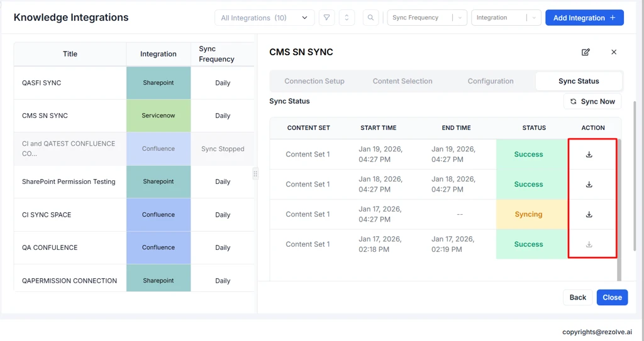644x341 pixels.
Task: Click the filter funnel icon in header
Action: click(326, 18)
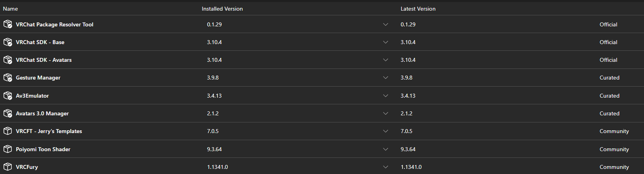644x174 pixels.
Task: Click the VRChat SDK - Avatars package icon
Action: click(x=8, y=60)
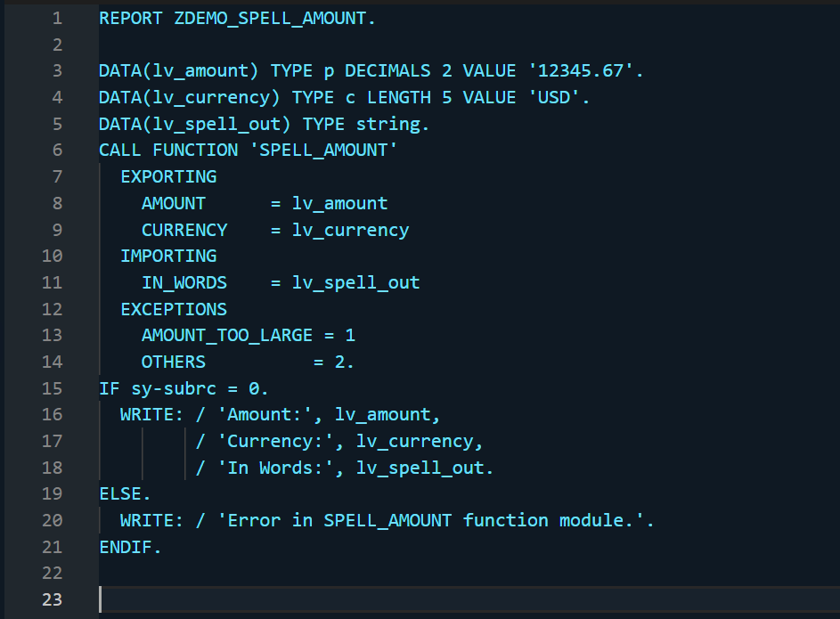The image size is (840, 619).
Task: Click the IN_WORDS parameter name
Action: 184,282
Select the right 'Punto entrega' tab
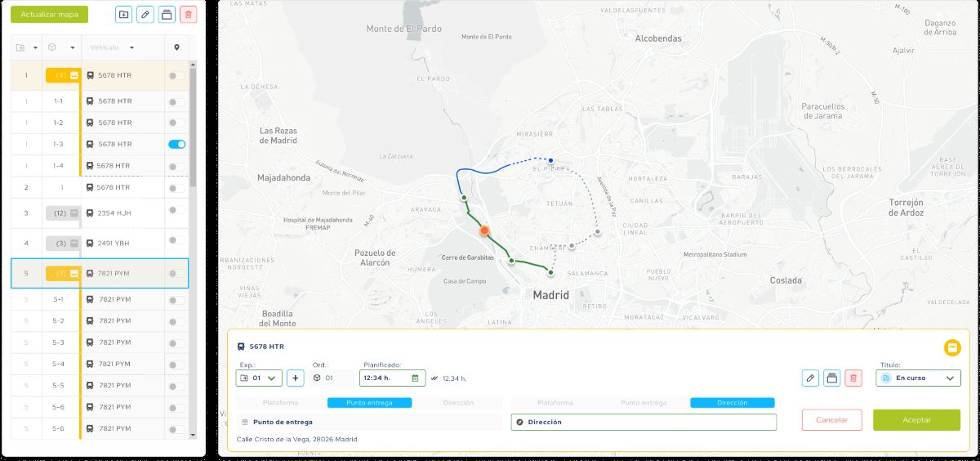 pos(643,402)
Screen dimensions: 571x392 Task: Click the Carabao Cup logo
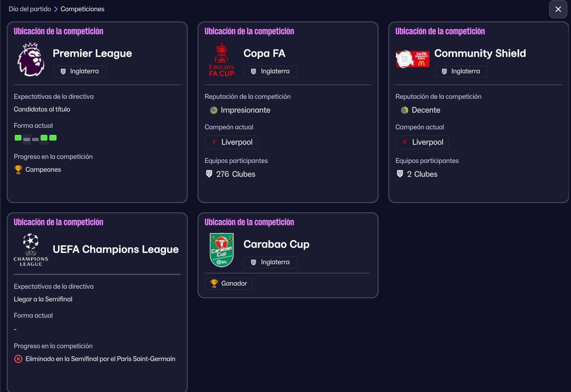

# WHAT YOU SHOULD DO
Please transcribe exactly the lines from the one that contains "Select the right 'Punto entrega' tab" through the closing line of the entries, with no pictures.

# EXERCISE RESULT
Select the right 'Punto entrega' tab
 pos(643,402)
Screen dimensions: 571x392 Task: Click the Carabao Cup logo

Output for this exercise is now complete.